* _Task to complete_
Print verbatim every line starting at the one that contains "Show hidden system tray icons" and ending at the final line of the records; include both endpoints.

* _Records to process_
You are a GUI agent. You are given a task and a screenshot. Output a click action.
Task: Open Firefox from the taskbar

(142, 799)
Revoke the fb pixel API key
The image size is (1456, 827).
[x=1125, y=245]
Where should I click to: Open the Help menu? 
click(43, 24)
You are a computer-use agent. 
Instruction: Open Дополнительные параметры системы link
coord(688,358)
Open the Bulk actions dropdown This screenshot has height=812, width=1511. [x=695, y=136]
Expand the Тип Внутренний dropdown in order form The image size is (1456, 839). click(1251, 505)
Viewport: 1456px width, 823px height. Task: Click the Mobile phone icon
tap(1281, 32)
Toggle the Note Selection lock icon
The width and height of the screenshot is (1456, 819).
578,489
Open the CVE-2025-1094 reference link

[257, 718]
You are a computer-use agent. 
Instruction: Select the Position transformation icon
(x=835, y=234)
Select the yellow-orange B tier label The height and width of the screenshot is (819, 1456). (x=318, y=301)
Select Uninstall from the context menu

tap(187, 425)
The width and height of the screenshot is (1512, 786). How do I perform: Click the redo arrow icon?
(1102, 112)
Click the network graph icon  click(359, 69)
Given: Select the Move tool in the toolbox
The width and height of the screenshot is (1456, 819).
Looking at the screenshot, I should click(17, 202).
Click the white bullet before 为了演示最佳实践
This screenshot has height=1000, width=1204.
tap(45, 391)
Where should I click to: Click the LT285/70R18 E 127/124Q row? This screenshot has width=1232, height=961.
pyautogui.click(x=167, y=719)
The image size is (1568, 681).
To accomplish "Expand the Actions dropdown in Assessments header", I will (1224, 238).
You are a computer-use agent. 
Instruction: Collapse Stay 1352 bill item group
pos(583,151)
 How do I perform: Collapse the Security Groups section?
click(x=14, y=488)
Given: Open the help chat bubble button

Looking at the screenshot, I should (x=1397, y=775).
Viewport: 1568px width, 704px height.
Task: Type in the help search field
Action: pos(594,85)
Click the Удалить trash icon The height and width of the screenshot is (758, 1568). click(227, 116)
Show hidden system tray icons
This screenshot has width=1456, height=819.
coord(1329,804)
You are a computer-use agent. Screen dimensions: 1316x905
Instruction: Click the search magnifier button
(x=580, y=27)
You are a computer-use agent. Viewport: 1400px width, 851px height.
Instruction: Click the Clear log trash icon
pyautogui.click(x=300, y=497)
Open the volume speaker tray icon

* _Response to this task_
Show hidden system tray icons
This screenshot has width=1456, height=819.
coord(1329,804)
You are a computer-use agent. Screen dimensions: 1316x905
Instruction: Click the search magnifier button
(x=580, y=27)
You are a computer-use agent. Viewport: 1400px width, 851px height.
Instruction: Click the Clear log trash icon
pyautogui.click(x=300, y=497)
Open the volume speaker tray icon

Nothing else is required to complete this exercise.